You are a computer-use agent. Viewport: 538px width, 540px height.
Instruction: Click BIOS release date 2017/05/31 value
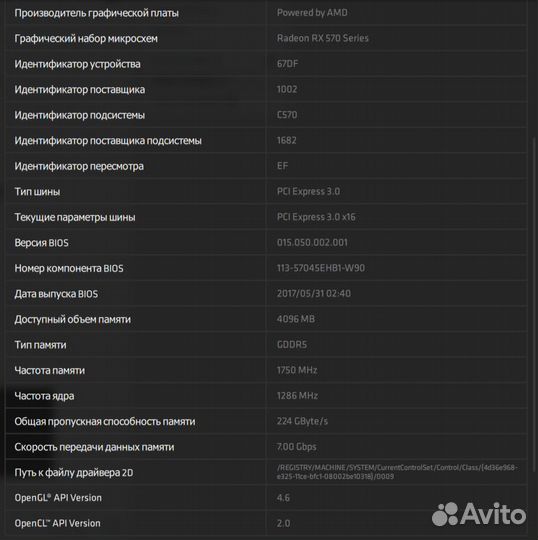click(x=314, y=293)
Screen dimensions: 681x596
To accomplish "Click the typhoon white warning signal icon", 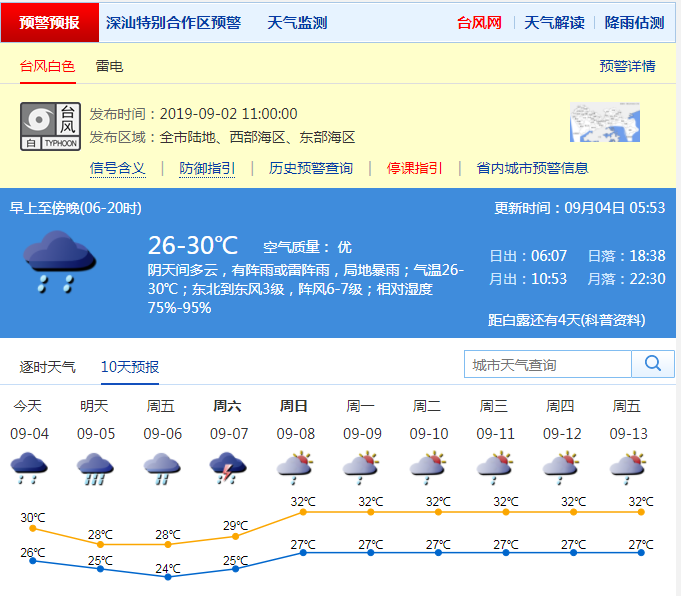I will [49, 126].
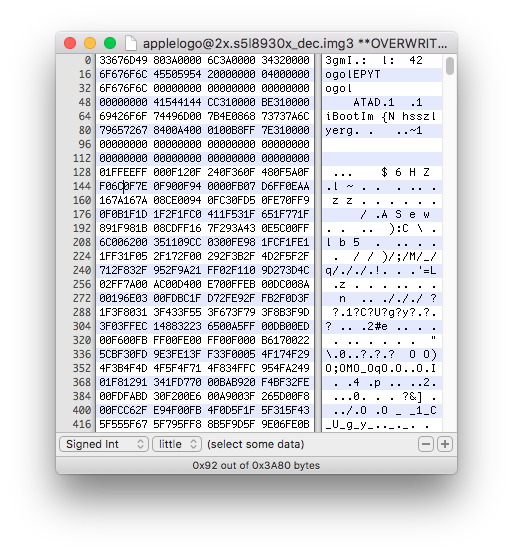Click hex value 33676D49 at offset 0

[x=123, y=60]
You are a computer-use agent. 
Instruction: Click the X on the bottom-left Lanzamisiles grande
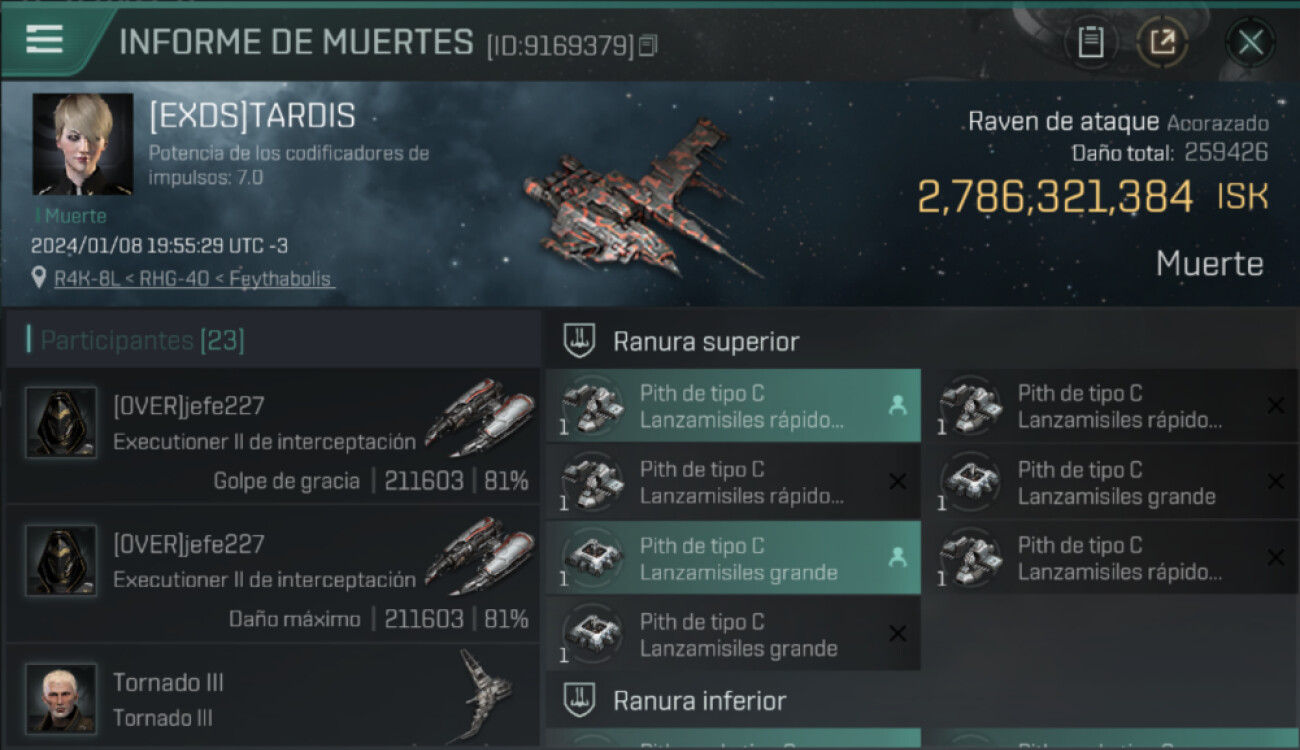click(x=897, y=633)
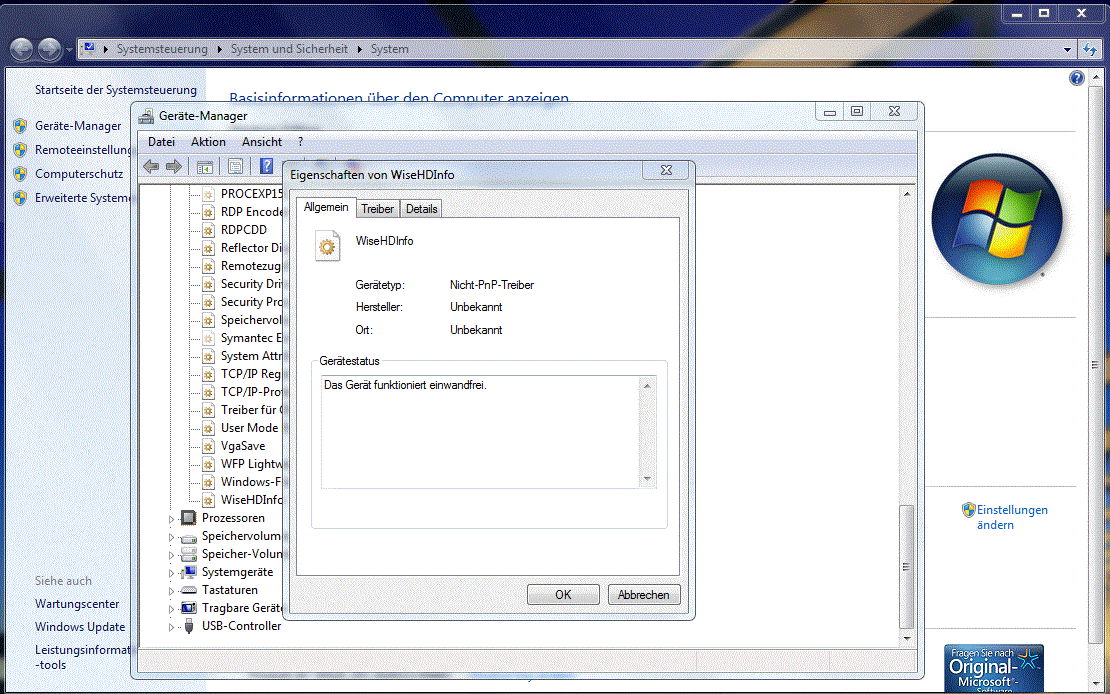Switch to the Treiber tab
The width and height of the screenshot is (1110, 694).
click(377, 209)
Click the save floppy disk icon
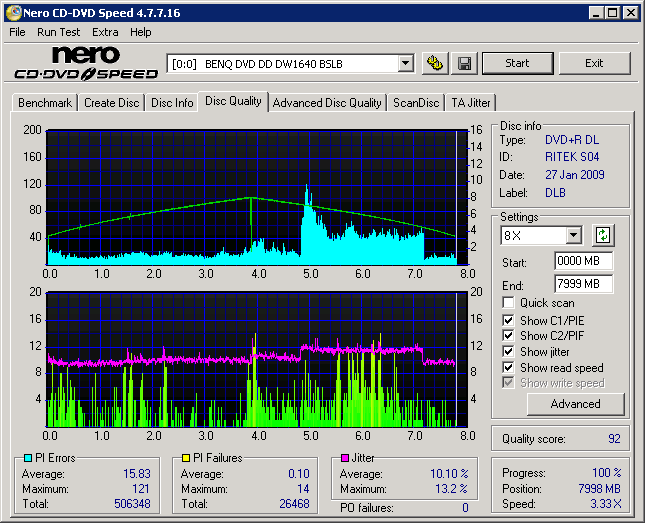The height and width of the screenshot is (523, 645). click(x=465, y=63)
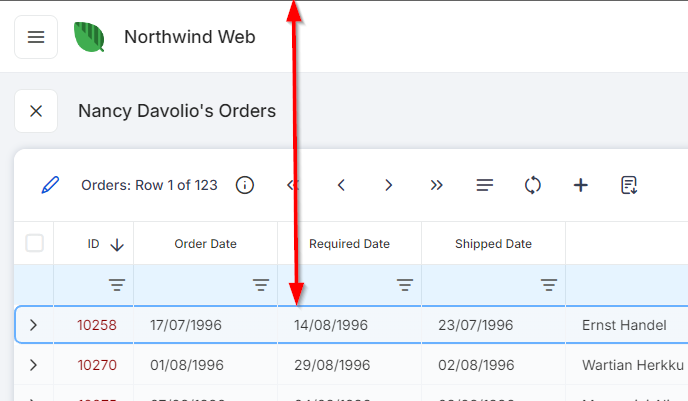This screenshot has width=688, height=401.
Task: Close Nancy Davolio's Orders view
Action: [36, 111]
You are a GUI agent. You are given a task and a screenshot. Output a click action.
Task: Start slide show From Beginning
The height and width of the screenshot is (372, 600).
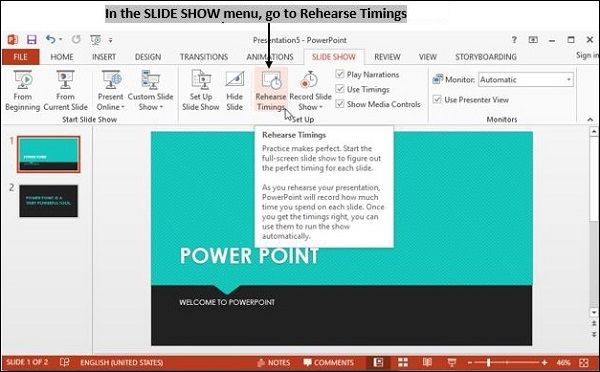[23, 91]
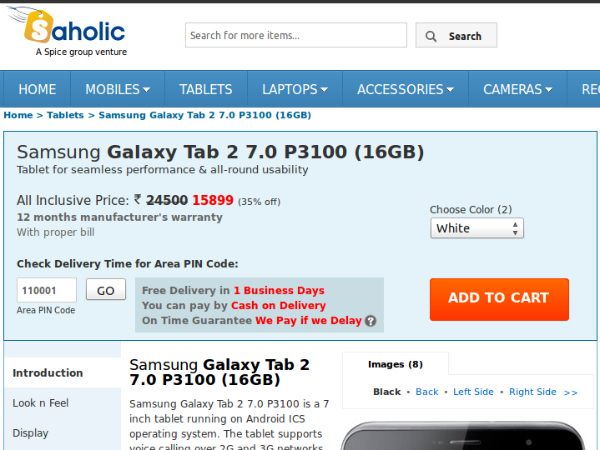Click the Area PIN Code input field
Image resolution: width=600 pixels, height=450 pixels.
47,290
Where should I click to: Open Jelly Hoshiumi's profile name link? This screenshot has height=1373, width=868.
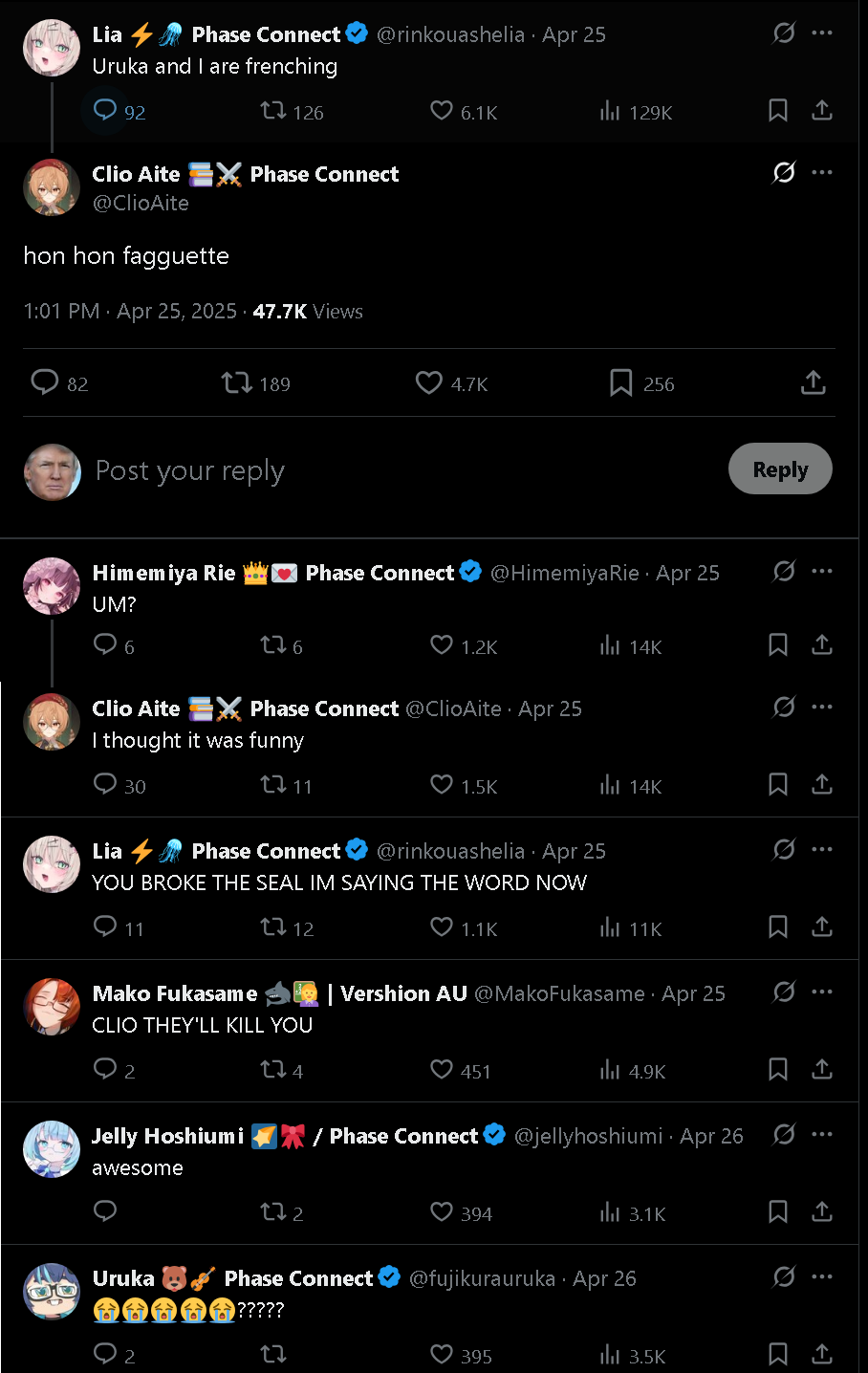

________________

## REQUIRED WORK
Would you transcribe exactly, and only, the lines from the one containing "Instruction: Click the" through the last line of the records above, both included, leaving out the pictures?

## REPLY
Instruction: Click the X on the bottom-left Lanzamisiles grande
click(x=897, y=633)
Switch to the Treiber tab
The width and height of the screenshot is (1110, 694).
click(377, 209)
Click the save floppy disk icon
The height and width of the screenshot is (523, 645). click(x=465, y=63)
This screenshot has width=688, height=401.
Task: Close Nancy Davolio's Orders view
Action: [36, 111]
You are a GUI agent. You are given a task and a screenshot. Output a click action.
Task: Start slide show From Beginning
The height and width of the screenshot is (372, 600).
[23, 91]
Click the Area PIN Code input field
Image resolution: width=600 pixels, height=450 pixels.
47,290
Where should I click to: Open Jelly Hoshiumi's profile name link? This screenshot has height=1373, width=868.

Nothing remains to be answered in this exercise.